実際の演奏を見ると、その差は一目瞭然です。前者は、手首を自由にコントロールし、弓を右手の左側に重心を取って持ちます。ですから小指、場合によっては薬指、中指までもが、弓から離れてしまうこともあります。後者は指が弓に「すいついて」いるように見えます。

どちらがよいか、ということをここで議論するつもりはありません。実際、現在は両方の利点を生かした独自のボウイングを持っている演奏家もたくさんいます。特に、ドイツの中堅・若手の研究を読むと、自分たちが背負ってきた「流派の重し」から自由になっている人たちがたくさんいます。

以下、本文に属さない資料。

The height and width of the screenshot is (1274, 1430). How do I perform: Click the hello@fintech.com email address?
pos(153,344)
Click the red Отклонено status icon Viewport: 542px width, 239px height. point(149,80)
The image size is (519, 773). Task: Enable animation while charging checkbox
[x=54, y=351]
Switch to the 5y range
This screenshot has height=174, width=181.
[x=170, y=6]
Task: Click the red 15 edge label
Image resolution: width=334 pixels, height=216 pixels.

さて、ここで問題にするのは、「教師が教えるときにどんなボウイングを教えるか」ということです。

身長180センチ、体重90キロの人が弾くなら、ボウイングをあれこれ悩まない。なぜなら、「手が届く」し、「腕の重みが十分ある」からです。でも多くの人、特に日本人の女性は、腕の長さも十分ではないし、重みも足りません。ですから、「それでも演奏できる」ボウイングが必要です。また、大人になってから楽器を始めた人に対しては、「子どもが成長の過程で体の変形を伴って実現できる」ボウイングを教えることは、現実的ではありません。

多くのヴァイオリン教師は、「自分のメソッドで」教えようとします。子どもに対する場合は、かなりの確率で「なんとかなります」。しかし、よりよい方法を生徒と考える可能性はありません。これが大人に対する場合、悲劇を生みます。先生はおおかた子どもの頃から楽器を弾いてきた人です。ですから、大人の「できないこと」を理解する力が要求されます。しかし、先生自身のやりかたに固執してしまっては、生徒の「フィジカルな」要求すら満たすことはできません。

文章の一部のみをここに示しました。